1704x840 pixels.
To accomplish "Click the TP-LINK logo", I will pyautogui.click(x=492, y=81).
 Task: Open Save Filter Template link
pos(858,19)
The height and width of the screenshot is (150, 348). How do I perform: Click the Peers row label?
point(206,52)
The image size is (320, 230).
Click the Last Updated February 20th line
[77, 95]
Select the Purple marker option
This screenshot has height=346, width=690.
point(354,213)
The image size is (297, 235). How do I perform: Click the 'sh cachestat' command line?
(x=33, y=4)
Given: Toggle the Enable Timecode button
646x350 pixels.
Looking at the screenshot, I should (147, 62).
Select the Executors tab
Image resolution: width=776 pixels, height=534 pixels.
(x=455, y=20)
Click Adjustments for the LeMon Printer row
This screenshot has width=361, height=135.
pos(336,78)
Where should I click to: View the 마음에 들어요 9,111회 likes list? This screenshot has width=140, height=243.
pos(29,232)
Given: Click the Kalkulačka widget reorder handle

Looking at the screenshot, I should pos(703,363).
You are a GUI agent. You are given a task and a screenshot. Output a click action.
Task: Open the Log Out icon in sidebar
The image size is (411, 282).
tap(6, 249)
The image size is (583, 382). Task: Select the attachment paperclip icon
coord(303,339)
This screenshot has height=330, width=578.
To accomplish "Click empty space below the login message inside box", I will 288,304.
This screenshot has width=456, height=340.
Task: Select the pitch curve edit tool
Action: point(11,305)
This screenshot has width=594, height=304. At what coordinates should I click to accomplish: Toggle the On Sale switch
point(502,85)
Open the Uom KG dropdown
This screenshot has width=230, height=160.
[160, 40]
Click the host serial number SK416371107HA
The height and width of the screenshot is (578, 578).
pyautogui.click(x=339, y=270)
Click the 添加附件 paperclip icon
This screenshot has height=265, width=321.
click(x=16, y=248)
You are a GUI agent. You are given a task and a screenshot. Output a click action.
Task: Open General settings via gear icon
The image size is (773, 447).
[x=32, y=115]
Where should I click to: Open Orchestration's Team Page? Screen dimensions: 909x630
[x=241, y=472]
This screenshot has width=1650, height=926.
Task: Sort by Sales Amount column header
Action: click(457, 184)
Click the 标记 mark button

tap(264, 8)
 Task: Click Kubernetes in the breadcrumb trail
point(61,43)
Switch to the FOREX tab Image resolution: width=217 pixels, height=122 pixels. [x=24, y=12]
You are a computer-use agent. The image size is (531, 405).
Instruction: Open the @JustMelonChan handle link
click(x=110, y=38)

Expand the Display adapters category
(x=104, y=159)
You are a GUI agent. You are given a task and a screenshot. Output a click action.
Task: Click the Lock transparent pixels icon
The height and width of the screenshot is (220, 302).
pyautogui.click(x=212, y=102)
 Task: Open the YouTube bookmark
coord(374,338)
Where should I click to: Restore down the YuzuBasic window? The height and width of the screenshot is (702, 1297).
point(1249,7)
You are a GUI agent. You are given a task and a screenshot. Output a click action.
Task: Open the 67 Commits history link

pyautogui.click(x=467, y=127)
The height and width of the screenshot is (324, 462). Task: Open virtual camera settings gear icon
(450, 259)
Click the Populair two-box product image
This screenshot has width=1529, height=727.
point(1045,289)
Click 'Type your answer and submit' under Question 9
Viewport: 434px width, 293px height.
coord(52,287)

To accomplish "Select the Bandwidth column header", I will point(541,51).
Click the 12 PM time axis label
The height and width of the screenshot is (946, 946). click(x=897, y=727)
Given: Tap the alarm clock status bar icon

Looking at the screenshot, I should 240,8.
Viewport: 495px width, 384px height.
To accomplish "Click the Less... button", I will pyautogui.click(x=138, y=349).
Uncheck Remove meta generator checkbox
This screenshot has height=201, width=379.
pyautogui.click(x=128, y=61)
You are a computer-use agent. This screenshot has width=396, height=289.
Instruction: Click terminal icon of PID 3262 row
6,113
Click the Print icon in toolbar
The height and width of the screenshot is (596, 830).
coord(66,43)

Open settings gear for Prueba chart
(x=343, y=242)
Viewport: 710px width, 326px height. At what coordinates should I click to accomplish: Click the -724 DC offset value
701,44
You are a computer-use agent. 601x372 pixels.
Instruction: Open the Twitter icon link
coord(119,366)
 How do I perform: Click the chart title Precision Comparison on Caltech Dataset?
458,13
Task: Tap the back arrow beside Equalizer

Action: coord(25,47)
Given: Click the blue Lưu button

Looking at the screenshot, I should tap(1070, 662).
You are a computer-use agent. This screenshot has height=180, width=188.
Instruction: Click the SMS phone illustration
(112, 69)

+++

= Assignment =
Return only the number of lines in the entries above that contain the word "computer".

= Answer to this task =
4